Vorfreude
A Duo Exhibition by Gamze Yalçın & Gastón Lisak
DATES
10.04.2025 - 10.05.2025
Art is a space of encounters—of textures and absences, of memory and reinvention, of what is lost and what is yet to be found. In Vorfreude—a German word evoking the joyful anticipation of what is to come—Gamze Yalçın and Gastón Lisak engage in a visual dialogue where color and form, object and illusion, coexist in a delicate tension.
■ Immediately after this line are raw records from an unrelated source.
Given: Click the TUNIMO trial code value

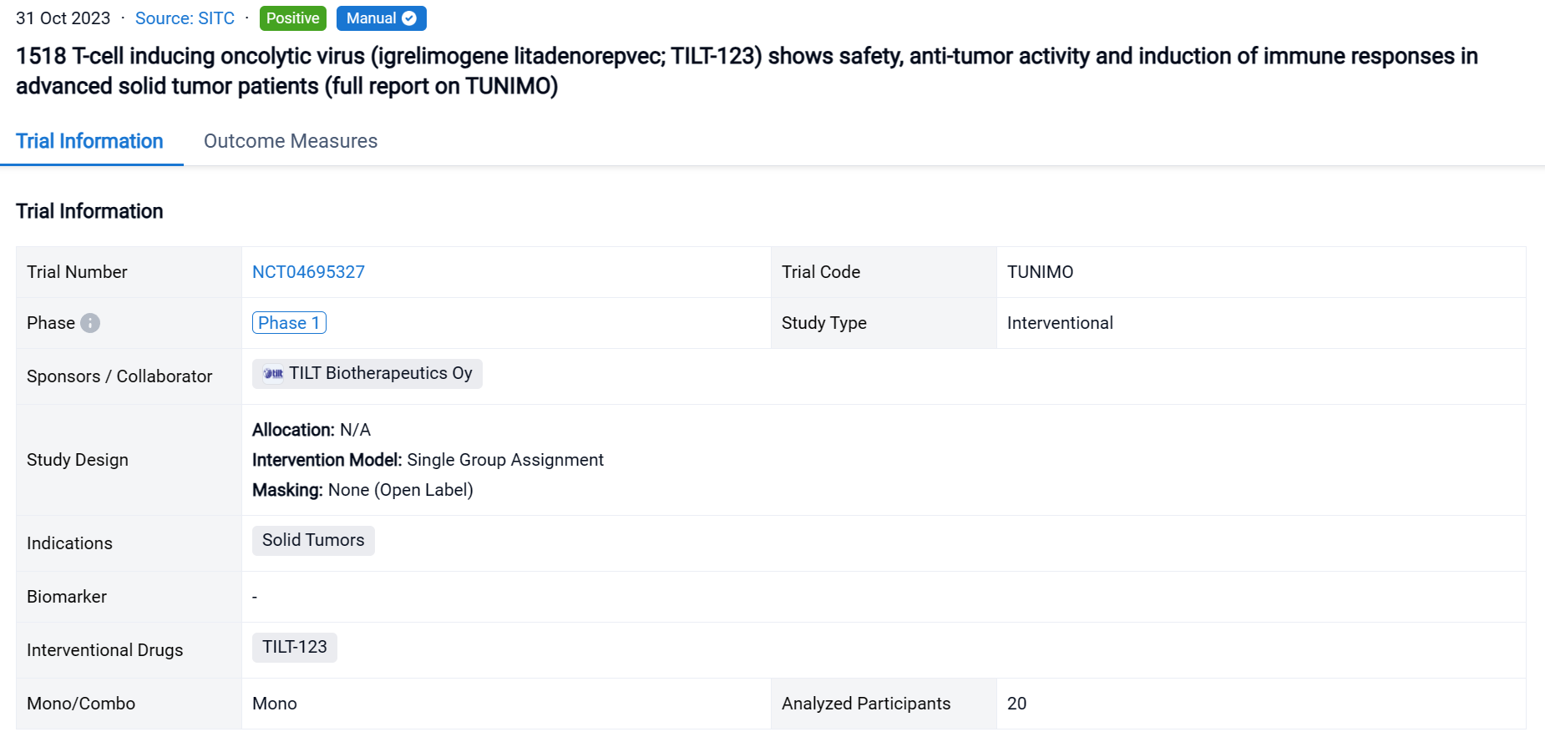Looking at the screenshot, I should [1040, 272].
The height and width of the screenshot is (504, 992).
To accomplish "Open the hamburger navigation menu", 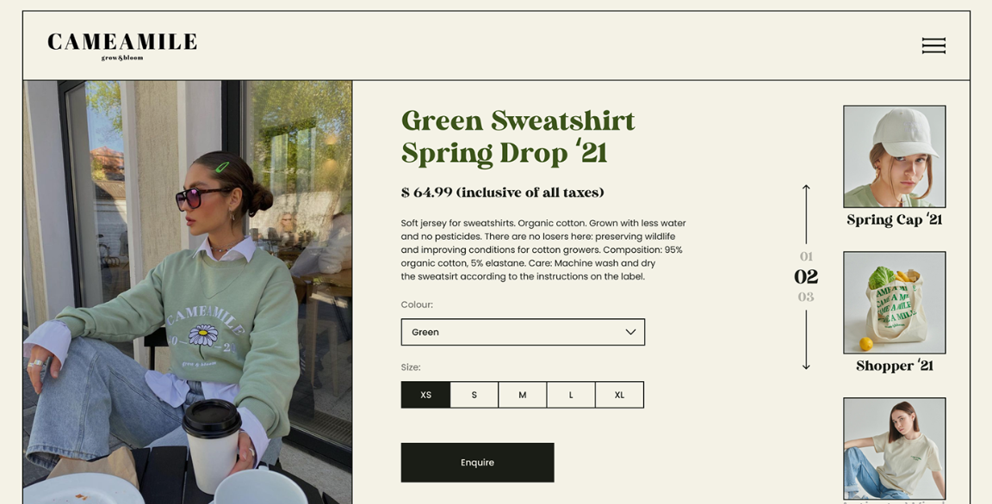I will pos(933,45).
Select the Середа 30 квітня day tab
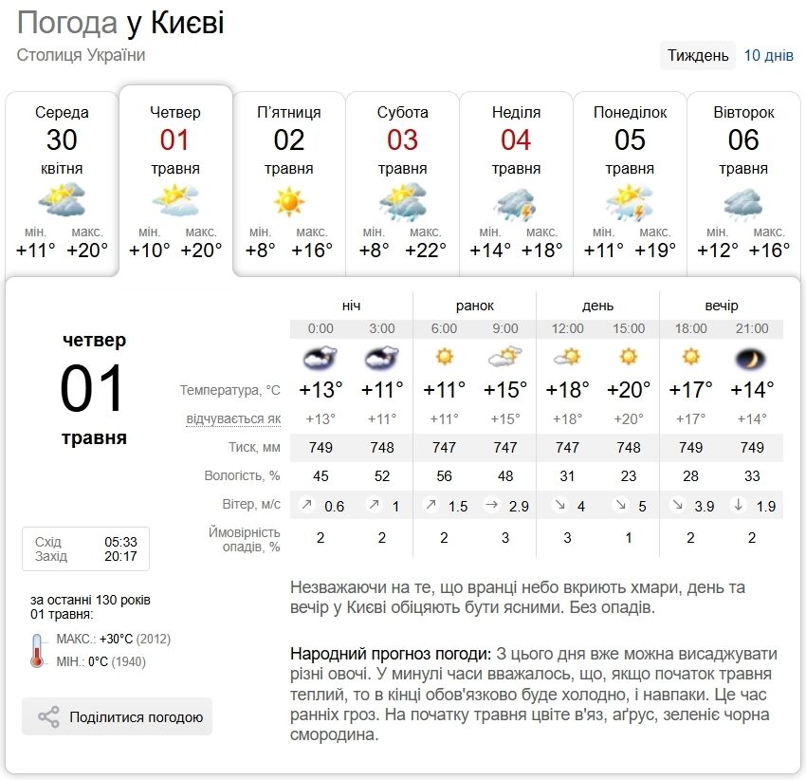The image size is (806, 780). pos(62,184)
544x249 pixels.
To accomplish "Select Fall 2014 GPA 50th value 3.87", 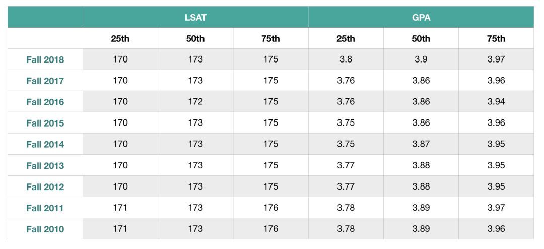I will click(421, 144).
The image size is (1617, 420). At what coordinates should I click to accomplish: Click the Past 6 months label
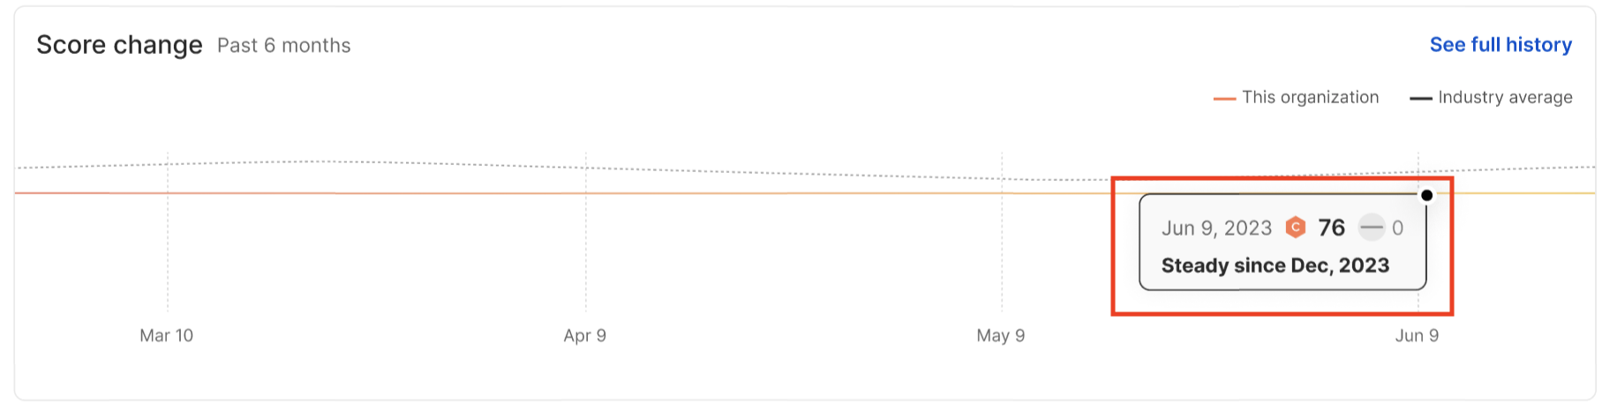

Gamze Yalçın’s work is a meticulous investigation of space, color, and landscape, an active dialogue between nature’s shifting forms and the artistic process itself. Her canvases pulse with the harmonics of color, capturing the essence of fluid terrains, atmospheric transitions, and ephemeral light. The movement within her work reflects a deep engagement with the resilience of nature and its continuous transformation. Beyond canvas, her explorations extend to paper and textiles, constructing layered visual narratives where semi-abstract forms merge with the textures of the organic world. Each piece, whether expansive or intimate, is an invitation to step into a landscape that exists somewhere between the physical and the imagined.
Gastón Lisak’s artistic practice unfolds as an archaeology of the overlooked. Flea markets across the worldc, Els Encants in Barcelona, El Rastro in Madrid, the Lagunilla Market in Mexico City become his hunting grounds, where objects, once cherished and then discarded, find themselves in a state of flux. These artifacts—shoes, amulets, statues, stuffed animals—carry the weight of their past lives, marked by discontinuous and crisscrossing lines of economic, symbolic, and affective value. Under Lisak’s meticulous eye, they are archived, recomposed, and elevated into a new poetic existence. His works do not merely display objects; they animate them, giving presence to the mundane soul each item carries. Like the Wunderkammer of the 19th century, his collection becomes a speculative space where memory, materiality, and transformation intersect.
Together, Yalçın and Lisak’s works form a landscape of dualities, ephemeral yet enduring, structured yet fluid, personal yet universal. Their pieces do not impose a narrative; rather, they invite the viewer to step into the in-between, to explore the tension between presence and absence, between what was and what could be.